NCCAM = National Center for Complementary and Alternative Medicine

(NCCAM is now called 'NCCIH' or National Center for Complementary and Integrative Health)

But do alternative treatments work? That depends on what one means by 'work'. Do people feel good about the care they received? In many cases they do. Are their medical conditions actually treated beyond subjective feelings and beyond the natural history of disease?

The evidence says, "No".

In the NCCAM's first 10 years, over $2.5 billion tax dollars have been spent on controlled trials to study alternative treatments. To NCCAM’s credit, they adhere to the scientific methodology of evidence based medicine, much to the chagrin of NCCAM's political support.

‘One of the purposes of this center was to investigate and validate alternative approaches. Quite frankly, I must say publicly that it has fallen short. I think quite frankly that in this center and in the office previously before it, most of its focus has been on disproving things rather than seeking out and approving.’ (Senator Tom Harkin (D-IA) in a 2009 Senate hearing)

Scientific studies are not meant to confirm pet theories. One of the main reasons to do proper scientific studies is to eliminate biases such as the 'confirmation bias'. Statements such as Sen. Harkin's reveal deep and fundamental misunderstandings of how science works.

** To date, no significant findings have been made in favor of CAM.

https://sites.google.com/site/skepticalmedicine/alternative-medicine

26. Mainstream Medicine Has Its Problems

Medicine has its problems too. Many medical practices including some pharmaceuticals and surgical procedures are lacking in evidence. An incomplete list of examples can be found here: https://sites.google.com/site/skepticalmedicine/medical-practices-unsupported-by-science

Our system spends more on healthcare per capita than any other nation. Much of it is found to be wasteful due to over-testing, processing claims, noncompliance, ineffective use of technology, hospital readmissions, medical errors, unnecessary ER visits, and hospital-acquired infections.

http://money.cnn.com/2009/08/10/news/economy/healthcare_money_wasters/

To the patient, mainstream medicine can feel sterile, beurocratic and impersonal. Physicians have little time to spend with patients due to patient volume. Even if all goes well and appropriate treatments are prescribed, the needed care may not be covered. Many patients cannot afford coverage at all. The list of problems with medicine goes on.

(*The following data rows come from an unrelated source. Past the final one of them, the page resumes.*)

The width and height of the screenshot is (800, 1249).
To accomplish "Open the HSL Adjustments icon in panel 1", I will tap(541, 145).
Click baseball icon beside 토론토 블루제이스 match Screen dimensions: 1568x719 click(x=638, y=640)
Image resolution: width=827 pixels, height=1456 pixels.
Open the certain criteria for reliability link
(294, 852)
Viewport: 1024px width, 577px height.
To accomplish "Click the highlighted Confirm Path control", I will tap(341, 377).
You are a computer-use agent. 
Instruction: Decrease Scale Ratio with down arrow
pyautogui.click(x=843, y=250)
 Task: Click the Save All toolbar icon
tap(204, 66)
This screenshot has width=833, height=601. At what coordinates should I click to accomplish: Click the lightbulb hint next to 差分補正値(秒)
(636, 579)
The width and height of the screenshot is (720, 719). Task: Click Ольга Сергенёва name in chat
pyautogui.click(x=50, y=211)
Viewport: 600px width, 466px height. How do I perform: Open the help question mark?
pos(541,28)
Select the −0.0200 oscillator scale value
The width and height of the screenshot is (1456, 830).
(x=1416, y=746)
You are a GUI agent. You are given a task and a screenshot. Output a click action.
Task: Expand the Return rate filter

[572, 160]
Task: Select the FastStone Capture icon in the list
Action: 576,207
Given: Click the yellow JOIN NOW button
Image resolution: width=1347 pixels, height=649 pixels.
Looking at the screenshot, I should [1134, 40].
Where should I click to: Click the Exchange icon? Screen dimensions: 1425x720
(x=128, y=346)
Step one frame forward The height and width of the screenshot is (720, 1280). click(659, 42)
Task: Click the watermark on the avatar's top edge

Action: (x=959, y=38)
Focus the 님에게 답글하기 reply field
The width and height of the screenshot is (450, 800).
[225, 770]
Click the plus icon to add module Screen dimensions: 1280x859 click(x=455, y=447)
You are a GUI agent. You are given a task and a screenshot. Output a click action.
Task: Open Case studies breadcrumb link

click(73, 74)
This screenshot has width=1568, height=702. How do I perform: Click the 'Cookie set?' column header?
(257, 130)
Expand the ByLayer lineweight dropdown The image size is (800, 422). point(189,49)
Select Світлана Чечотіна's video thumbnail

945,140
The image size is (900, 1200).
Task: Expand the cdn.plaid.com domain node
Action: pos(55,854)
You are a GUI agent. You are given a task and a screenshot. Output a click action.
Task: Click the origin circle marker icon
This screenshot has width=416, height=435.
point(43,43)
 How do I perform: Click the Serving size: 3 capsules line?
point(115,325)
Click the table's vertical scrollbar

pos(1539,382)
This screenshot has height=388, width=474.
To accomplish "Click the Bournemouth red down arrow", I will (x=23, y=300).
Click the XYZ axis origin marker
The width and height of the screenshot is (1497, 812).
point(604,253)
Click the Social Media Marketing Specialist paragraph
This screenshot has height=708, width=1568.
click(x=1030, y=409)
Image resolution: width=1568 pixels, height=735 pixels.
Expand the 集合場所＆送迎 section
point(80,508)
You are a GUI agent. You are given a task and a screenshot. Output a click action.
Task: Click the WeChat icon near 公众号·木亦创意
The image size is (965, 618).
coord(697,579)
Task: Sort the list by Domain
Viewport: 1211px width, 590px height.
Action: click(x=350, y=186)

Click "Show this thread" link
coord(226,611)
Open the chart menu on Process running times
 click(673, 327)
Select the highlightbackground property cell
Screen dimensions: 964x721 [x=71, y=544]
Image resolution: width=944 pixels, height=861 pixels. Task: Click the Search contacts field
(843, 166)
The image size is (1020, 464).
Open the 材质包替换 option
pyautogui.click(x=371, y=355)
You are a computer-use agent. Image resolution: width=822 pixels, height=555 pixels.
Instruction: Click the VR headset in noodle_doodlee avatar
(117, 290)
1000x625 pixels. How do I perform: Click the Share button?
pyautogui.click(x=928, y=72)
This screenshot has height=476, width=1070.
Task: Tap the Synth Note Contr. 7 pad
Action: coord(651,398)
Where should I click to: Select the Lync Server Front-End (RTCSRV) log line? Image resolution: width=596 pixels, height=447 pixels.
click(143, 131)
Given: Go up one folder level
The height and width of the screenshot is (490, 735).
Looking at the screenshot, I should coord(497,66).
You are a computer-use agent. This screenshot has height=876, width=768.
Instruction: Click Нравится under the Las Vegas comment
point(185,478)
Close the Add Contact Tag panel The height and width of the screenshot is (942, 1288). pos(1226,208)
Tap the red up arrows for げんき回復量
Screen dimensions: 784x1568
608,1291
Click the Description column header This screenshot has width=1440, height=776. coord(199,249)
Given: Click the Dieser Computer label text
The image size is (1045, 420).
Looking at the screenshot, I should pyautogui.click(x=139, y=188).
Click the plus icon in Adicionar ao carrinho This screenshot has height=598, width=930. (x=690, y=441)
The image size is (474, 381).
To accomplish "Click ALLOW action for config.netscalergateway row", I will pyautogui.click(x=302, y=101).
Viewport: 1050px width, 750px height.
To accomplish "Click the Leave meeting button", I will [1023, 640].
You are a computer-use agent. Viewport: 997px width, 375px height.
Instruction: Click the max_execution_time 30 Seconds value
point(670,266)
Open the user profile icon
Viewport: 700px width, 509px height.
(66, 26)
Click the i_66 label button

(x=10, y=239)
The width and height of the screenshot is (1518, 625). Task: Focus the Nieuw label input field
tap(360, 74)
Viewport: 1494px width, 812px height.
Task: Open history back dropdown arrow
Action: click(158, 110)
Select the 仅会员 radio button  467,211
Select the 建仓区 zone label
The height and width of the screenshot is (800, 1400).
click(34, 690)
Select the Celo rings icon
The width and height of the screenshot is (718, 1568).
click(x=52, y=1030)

However, these problems are potentially solvable by careful study and changing practices with respect to evidence and innovation. Having problems of our own does not justify governmental recognition and funding of systems such as Naturopathy which only pay lip-service to science and evidence. This would dramatically increase the problem of waste in American healthcare.

27. Legislative Alchemy

Via the magic of “legislative alchemy,” state legislatures transform implausible and unproven diagnostic methods and treatments into perfectly legal health care practices. Without the benefit of legislative alchemy, chiropractors, naturopaths, homeopaths, acupuncturists and other assorted putative healers would be vulnerable to charges of practicing medicine without a license and consumer fraud. Thus, they must seek either their own licensing system or exemption from licensing altogether.

Licensing bestows an undeserved air of legitimacy on “alternative” practitioners. Because a state’s authority to regulate health care lies in its inherent power to protect the public health, safety and welfare, the public understandably assumes licensing actually accomplishes this purpose. In fact, the opposite occurs. Any attempt to impose a science-based standard of health care becomes impossible when vitalism and similarly debunked notions of human functioning are enshrined into law.”

https://www.sciencebasedmedicine.org/legislative-alchemy-i-naturopath/

28. Quackery

Stephen Barrett, MD is the founder of Quackwatch.com. On “quackery”, Dr. Barrett states, “All things considered, I find it most useful to define quackery as the promotion of unsubstantiated methods that lack a scientifically plausible rationale. Promotion usually involves a profit motive. Unsubstantiated means either unproven or disproven. Implausible means that it either clashes with well-established facts or makes so little sense that it is not worth testing.